ITEMS

- - -

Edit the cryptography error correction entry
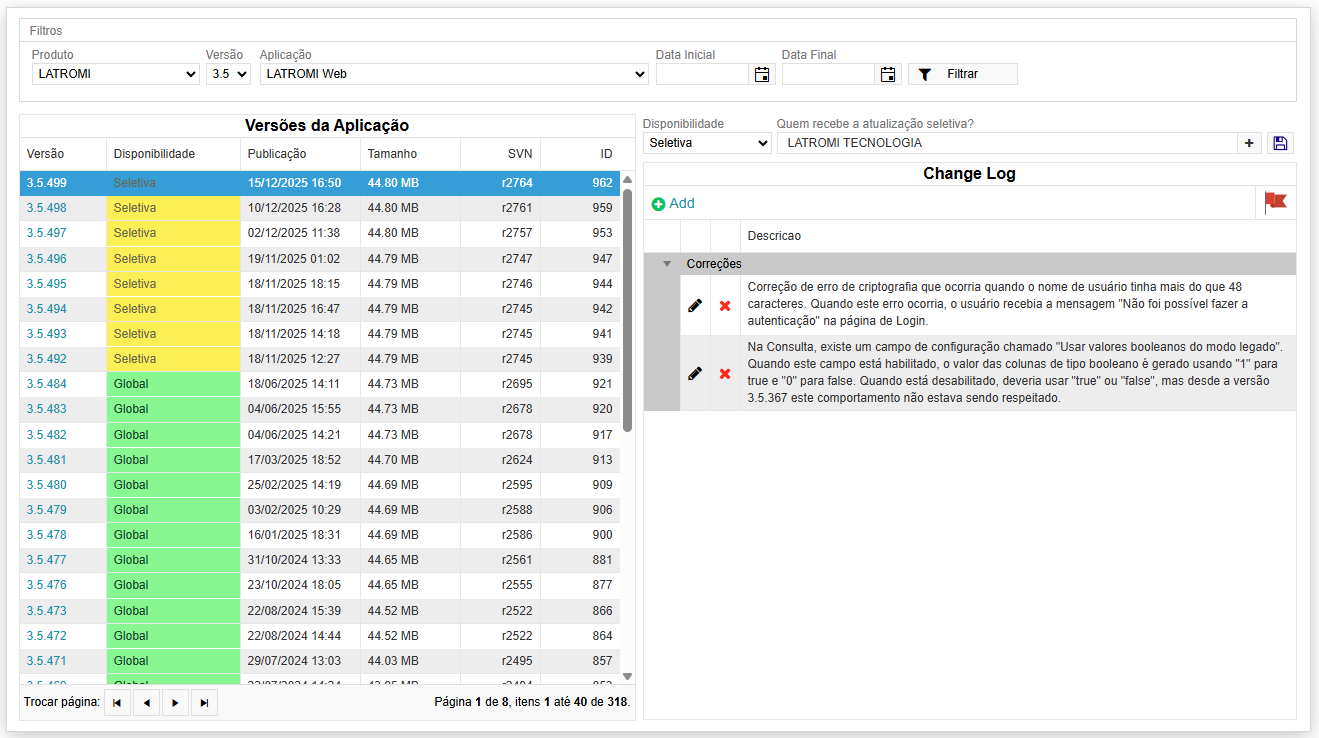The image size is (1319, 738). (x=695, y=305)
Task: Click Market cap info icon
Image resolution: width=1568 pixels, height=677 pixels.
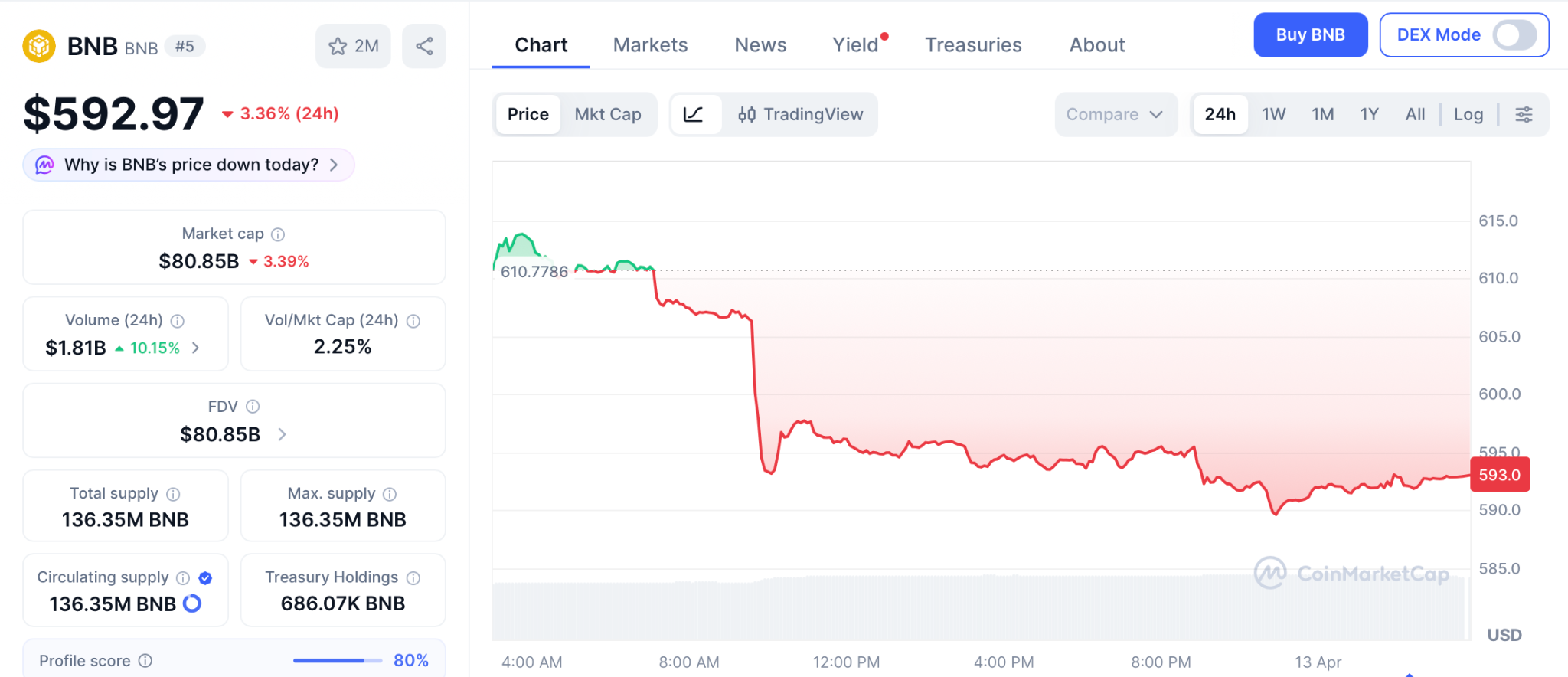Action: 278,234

- - -

THE EXERCISE
Find every line in the rows above that contains the string "height" and copy each of those lines. Please match case exactly.

EXPECTED OUTPUT
Image resolution: width=1568 pixels, height=677 pixels.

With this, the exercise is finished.